Drawing from 56 years of Mr. Chiang's own diaries, in addition to Chinese, American and Russian sources, Mr. Taylor's biography The Generalissimo: Chiang Kai-shek and the Struggle for Modern China surmises that while Mr. Chiang made some enormous errors – most notably the White Terror campaign of arrests and executions unleashed on his political opponents in Taiwan – his accomplishments outweigh the harm done.

“I came to the conclusion that Chiang did commit crimes against humanity in Taiwan … but on the balance he comes out as having made some remarkable contributions to Chinese history,” says Mr. Taylor, a historian and former U.S. government intelligence analyst, who has also written a biography of Mr. Chiang's son and successor to power, Chiang Ching-kuo.

Indeed, in his conclusion, Mr. Taylor says that even though Mr. Chiang lost the war to Mao's Communists, his ideas won the longer struggle to shape China. He argues that the country today's Communist Party presides over is in many respects closer to Mr.
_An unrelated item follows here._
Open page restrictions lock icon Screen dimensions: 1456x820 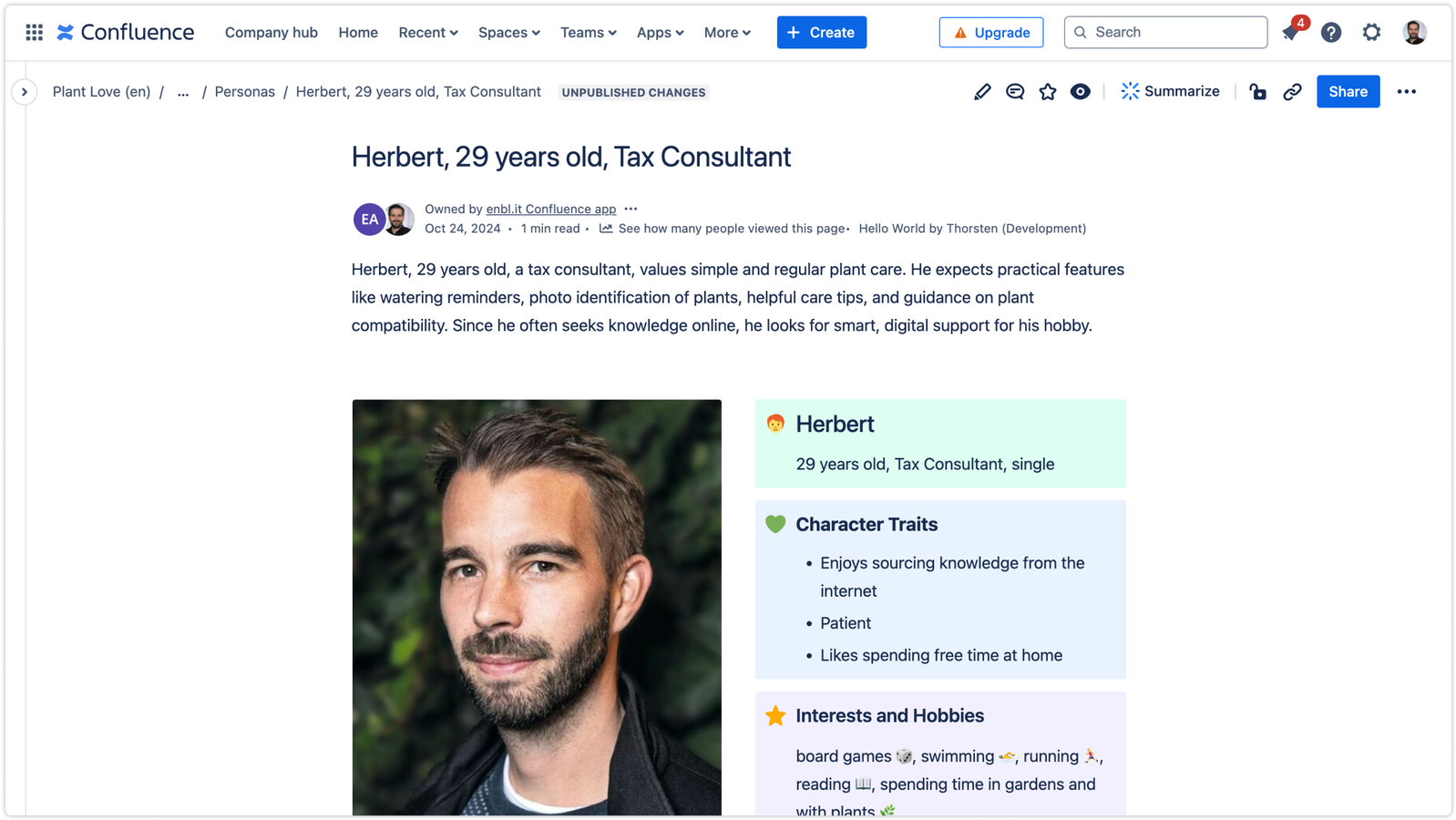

Chiang's vision than to Mao's.

“If the Chiangs could see modern Shanghai and Beijing, they might well believe that their long-planned ‘ counterattack' had succeeded and that their successors had recovered the mainland,” Mr. Taylor writes in the conclusion of Generalissimo.

“Truly, it is their vision of modern China, not Mao's, that guides the People's Republic in the 21st century.”
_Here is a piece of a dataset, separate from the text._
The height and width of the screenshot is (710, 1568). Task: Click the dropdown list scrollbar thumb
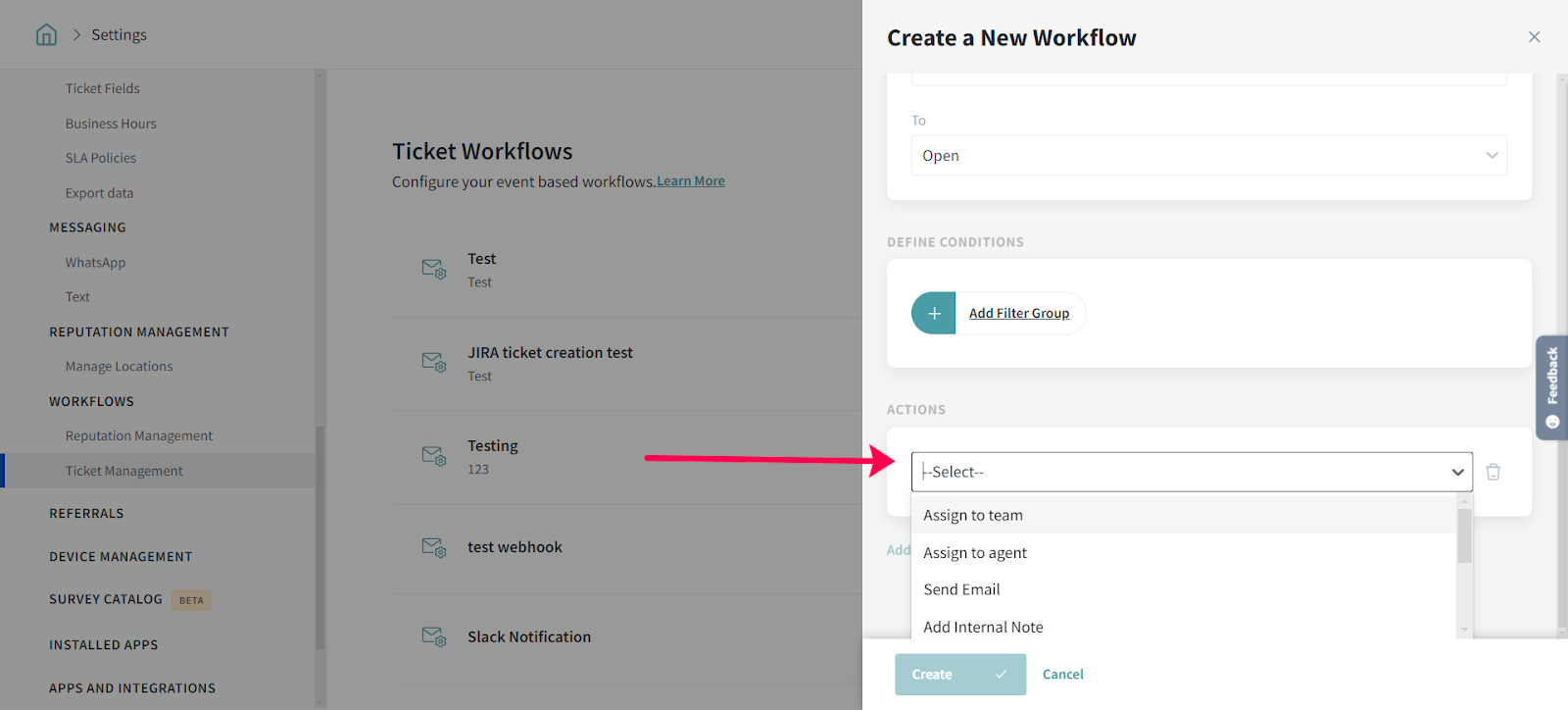click(x=1464, y=535)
Although China is rethinking Mr. Chiang, that last idea is far too revisionist for Mao's heirs. Mr. Taylor's book is being translated into traditional Chinese ahead of its Taiwan publication, but he doesn't expect to see it on Beijing book- shelves any time soon.
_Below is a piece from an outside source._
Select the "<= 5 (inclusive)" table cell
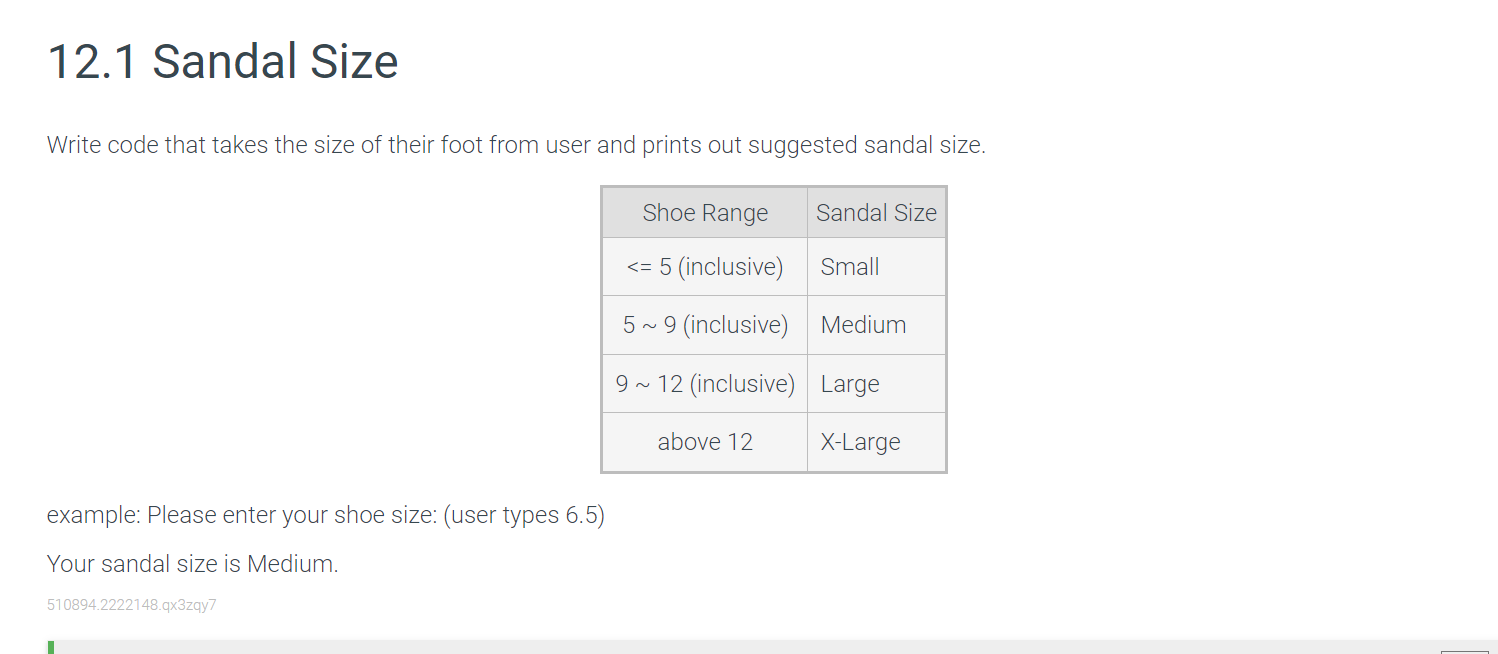The image size is (1498, 654). (705, 267)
The Far Eastern Economic Review reviews the book here

And one more from the Washington Post.

A good companion read might be Hannah Pakula's "The Last Empress" ( a biography on Soong Mei-ling (1897-2003), usually called Madame Chiang Kai-shek.




6 comments:

Anil P said...

Interesting. More so since almost nothing is seen of Chiang Kai-shek in the mainstream media, as if Taiwan and its history is but a footnote.

Atleast I have rarely happened upon it.

Lotus Reads said...

So right Anil P! It is for that reason precisely that I wanted to showcase this book. Also, I'm always interested in revisionist histories. History is almost always written by the victors so,when someone comes along and is willing to dispute that stand with a convincing argument borne out of years of research, I am excited to hear what he or she has to say. Thank you for dropping by!

Anonymous said...

So pleased that you have chosen a book about a fascinating region and its history that we get only glimpses of. A great comment about history usually written by victors Angie.Thanks for the various reviews of this book too.

Happy Reader said...

I haven't read much about chinese history and this sounds like a great read. Thanks much for this post!

Lotus Reads said...

@Leela ~ You are so welcome Leela! I don't know if I'll ever get around to reading this book, but the reviews have been so informative that I feel I have already learned so much on the subject matter.

@Chitts ~ Pleasure! I used to be a huge fan of Chinese history, especially its Imperial history....but then I got sucked into Mao's cultural revolution and that is where I have stayed for a while. Reading "My Life as Emperor" was my feeble attempt to return to Imperial China but perhaps I chose the wrong book to do that. "The Generalissimo" is in the period that came just after the revolution and is also a very interesting period....full of intrigue.

karmic said...

Thank you Lotus, for showcasing this book. I learned so much more about Chiang and that era. If I read the book I suppose I would learn more. Even as I read that I was struck by the fact that mainland China would be loath to ever give any credit to Chiang for the transformation that you see there today (something that you so astutely picked on).
The strong nationalistic trait in China would never allow that for they do believe that they have been denied their rightful place in the world (whether you agree or not).
If you do read this book would love to read your review!